Me ha cambiado mucho, sí. Me ha dado también mucha paz con respecto a lo que comentábamos antes acerca de la muerte. En mis caminatas paso prácticamente cada día por delante del cementerio. Es muy pequeñito, allí donde no sucede nada y ha sucedido todo; pero nada se mueve, nunca hay visitantes. En la ciudad todo es movimiento, un continuo ir y venir sin demasiado sentido, una realidad que tiene algo de mecánico y ficticio. En muchos momentos lo detenido me reconcilia. Aquí hay una soledad profunda, ves el fondo de lo imperturbable.
Qué bellísimo es su poema dedicado a Bach, ¿pasar un día con él para ti sería un sueño?
Sí, sería un sueño. ¿Quieres que te lo lea?
(Un ruego a J. S. Bach, Los árboles que nos quedan)
Iremos a ver la lápida de Reinken, si quieres recordar;
iremos a Lübeck, a Dornheim. Pasaré a limpio
lo que has escrito, no habrá ni un borrón
en tu sonido predestinado. Limpiaré el teclado,
la casa, si quieres. Traeré las mejores cuerdas,
pero no te vayas. Hablaré con Ernesti; callará.
Llevaré a la escuela a Regina Susanna, de la mano,
sin soltarla. Ordenaré tus papeles, compraré leña
y vino, revisaré las estufas, los bajantes, la puerta,
el puente de la viola de gamba, pero no te vayas.
Ser tu criado, no me importa. No me importa
ir a por tinta, oscura como los muelles de Hamburgo,
preparar las partituras, hacerte llegar la música
del violoncelo de mi hija desde la costa de Holanda,
pero no te vayas. En la alemanda, quédate.
«Ich habe genug», no lo digas, espera a que yo llegue,
Beberemos, hablaremos a la luz de una vela,
cuando parece que el mundo renuncia a su contorno,
y nosotros aquí, renunciados también, lo escuchamos.

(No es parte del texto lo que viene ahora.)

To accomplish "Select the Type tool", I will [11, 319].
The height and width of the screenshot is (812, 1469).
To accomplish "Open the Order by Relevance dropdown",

Hay noches que no es posible iluminar, no se rehacen
con el fuego, no vuelven en sí con las luces, se pierden,
pero no te vayas. Buscaré a los cantantes, vendrán
con las arias aprendidas, cantarán lo que ignoran
y aquello que, de tan lejano, ya está decidido
a nuestras espaldas. ¿Qué coro podrá decir «Nunca»?
Revisaré las ventanas, que el invierno no entre
y las nieves que tientan el Elster no las sepas,
pero no te vayas, Johann Sebastian, no te vayas.